Go through the following data and transcribe exactly the stretch of lines from the one holding "Task: Go to the Events tab" to the one holding "Click the Systweak", both included.

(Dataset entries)
____________________

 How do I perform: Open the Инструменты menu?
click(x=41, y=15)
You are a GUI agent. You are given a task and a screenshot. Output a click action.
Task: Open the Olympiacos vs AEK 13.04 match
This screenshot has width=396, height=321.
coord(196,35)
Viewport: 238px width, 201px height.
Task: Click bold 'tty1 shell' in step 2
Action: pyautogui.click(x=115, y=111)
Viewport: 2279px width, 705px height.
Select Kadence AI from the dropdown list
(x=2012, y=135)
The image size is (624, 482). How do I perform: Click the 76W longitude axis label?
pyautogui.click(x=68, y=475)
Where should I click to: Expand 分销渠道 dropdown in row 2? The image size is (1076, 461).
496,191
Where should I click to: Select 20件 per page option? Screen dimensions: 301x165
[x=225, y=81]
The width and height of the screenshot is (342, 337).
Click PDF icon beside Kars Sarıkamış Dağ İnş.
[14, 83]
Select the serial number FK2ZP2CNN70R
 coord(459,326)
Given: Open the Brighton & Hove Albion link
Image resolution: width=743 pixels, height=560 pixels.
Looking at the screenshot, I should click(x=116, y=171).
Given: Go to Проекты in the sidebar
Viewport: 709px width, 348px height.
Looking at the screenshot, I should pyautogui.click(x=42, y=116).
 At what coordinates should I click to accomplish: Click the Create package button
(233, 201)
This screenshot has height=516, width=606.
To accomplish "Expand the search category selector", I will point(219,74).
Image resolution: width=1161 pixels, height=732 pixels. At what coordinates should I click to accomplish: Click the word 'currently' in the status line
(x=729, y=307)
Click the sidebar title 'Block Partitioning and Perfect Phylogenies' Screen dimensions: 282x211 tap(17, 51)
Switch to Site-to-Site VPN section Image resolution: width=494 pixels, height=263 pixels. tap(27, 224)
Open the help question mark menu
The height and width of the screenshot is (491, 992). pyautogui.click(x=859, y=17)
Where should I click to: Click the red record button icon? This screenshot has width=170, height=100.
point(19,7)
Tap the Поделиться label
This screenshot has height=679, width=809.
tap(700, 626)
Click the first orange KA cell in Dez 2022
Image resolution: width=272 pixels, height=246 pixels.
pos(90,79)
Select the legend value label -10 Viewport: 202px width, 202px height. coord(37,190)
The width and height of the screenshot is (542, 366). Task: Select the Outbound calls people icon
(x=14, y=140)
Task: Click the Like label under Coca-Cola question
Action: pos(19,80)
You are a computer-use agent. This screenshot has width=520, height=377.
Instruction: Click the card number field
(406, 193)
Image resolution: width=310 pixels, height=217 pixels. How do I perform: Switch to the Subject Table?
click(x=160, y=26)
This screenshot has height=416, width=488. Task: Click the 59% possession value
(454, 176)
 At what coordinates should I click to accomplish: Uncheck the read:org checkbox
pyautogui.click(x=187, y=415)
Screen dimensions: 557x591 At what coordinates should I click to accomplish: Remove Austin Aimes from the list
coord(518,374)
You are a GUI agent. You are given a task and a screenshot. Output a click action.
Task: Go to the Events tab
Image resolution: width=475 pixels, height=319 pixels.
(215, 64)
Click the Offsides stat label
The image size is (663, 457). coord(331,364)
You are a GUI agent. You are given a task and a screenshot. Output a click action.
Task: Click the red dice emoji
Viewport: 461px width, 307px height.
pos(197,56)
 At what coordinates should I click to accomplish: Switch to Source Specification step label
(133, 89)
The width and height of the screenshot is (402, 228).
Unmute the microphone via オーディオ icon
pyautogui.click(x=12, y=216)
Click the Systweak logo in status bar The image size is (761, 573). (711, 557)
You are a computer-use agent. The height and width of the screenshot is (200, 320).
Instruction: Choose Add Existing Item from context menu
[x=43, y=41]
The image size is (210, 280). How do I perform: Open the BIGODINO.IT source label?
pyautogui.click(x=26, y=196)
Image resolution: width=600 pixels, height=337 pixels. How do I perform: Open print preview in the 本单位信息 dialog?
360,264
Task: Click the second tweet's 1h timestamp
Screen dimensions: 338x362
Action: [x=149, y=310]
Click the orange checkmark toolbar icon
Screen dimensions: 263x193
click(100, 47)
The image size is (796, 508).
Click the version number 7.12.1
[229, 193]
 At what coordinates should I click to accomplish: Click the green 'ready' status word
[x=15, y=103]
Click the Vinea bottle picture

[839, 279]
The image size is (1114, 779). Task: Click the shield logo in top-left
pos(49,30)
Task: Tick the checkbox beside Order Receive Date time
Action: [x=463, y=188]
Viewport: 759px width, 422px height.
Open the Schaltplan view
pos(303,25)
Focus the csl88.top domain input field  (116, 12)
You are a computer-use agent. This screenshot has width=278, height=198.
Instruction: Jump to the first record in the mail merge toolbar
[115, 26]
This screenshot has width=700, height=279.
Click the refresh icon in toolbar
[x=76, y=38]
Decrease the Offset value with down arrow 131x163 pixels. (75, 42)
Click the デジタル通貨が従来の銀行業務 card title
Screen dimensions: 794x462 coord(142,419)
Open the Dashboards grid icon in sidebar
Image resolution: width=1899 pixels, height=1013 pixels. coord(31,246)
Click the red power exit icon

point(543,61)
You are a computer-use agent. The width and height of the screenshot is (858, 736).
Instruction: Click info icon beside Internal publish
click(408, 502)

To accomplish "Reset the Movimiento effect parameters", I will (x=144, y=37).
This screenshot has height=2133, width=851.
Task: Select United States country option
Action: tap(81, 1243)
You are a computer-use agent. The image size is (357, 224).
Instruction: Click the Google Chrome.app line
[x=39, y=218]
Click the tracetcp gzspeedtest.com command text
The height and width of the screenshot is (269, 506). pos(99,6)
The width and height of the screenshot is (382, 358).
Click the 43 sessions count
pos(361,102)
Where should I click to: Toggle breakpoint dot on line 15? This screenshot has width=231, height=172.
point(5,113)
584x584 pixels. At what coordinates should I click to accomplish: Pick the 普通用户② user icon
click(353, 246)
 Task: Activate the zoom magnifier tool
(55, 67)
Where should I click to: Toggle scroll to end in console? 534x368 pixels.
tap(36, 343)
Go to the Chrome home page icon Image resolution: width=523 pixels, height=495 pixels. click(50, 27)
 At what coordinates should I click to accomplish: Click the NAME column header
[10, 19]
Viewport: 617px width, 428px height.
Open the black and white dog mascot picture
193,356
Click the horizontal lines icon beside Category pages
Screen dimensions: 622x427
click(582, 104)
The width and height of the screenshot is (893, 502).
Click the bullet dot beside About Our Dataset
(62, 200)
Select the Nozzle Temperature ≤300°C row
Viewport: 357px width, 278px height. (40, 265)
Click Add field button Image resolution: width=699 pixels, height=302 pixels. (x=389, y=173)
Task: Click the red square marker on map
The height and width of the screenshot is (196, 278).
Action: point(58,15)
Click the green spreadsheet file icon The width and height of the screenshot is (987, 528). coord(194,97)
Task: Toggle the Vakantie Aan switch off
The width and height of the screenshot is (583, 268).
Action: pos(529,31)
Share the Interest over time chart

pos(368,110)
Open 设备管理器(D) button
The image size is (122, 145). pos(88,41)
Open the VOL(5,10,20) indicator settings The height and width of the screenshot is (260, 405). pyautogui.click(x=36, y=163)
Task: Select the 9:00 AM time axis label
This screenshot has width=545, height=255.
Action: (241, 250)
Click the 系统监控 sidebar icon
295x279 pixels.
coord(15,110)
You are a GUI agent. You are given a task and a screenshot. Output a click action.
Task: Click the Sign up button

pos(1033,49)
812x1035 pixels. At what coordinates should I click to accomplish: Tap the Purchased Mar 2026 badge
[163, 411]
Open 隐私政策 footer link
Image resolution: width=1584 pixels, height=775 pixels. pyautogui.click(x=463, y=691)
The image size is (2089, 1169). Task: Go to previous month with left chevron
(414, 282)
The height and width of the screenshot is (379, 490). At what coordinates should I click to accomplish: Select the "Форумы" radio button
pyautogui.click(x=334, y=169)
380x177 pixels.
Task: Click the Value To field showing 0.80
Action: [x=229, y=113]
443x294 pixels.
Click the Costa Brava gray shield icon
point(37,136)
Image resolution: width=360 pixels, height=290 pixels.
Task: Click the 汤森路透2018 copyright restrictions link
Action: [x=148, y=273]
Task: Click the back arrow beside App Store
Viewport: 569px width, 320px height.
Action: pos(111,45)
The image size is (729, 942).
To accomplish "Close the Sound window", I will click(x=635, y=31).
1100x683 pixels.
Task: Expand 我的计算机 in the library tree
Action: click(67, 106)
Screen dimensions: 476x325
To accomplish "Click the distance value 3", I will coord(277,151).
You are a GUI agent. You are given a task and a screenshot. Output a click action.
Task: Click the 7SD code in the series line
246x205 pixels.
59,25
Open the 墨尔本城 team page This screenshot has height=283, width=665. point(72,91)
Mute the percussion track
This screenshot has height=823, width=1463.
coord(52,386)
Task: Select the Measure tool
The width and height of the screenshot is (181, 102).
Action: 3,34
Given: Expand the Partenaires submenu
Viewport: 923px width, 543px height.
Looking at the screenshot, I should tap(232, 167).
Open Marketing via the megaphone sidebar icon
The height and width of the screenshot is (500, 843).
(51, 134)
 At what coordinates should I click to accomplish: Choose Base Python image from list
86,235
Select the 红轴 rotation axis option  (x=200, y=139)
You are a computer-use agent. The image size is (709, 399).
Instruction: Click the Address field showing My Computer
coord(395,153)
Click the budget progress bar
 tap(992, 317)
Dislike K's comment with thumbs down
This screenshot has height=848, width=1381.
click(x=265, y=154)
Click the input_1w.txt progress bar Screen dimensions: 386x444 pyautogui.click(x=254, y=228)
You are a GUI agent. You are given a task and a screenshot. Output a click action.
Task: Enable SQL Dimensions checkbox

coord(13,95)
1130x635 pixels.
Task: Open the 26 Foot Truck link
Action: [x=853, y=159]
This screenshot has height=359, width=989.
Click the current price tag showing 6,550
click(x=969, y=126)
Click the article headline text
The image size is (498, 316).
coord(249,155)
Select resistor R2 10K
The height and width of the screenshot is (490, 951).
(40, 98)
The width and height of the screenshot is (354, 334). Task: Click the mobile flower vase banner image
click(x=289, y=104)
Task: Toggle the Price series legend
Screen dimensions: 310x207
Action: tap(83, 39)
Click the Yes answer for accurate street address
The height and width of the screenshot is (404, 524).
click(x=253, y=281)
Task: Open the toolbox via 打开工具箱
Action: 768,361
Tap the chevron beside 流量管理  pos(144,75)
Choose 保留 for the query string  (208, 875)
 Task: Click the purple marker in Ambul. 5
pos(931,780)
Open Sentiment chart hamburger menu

____________________

_Solved problem:_
Task: Go to the Events tab
Image resolution: width=475 pixels, height=319 pixels.
(215, 64)
Click the Offsides stat label
The image size is (663, 457). coord(331,364)
You are a GUI agent. You are given a task and a screenshot. Output a click action.
Task: Click the red dice emoji
Viewport: 461px width, 307px height.
pos(197,56)
 At what coordinates should I click to accomplish: Switch to Source Specification step label
(133, 89)
The width and height of the screenshot is (402, 228).
Unmute the microphone via オーディオ icon
pyautogui.click(x=12, y=216)
Click the Systweak logo in status bar The image size is (761, 573). (711, 557)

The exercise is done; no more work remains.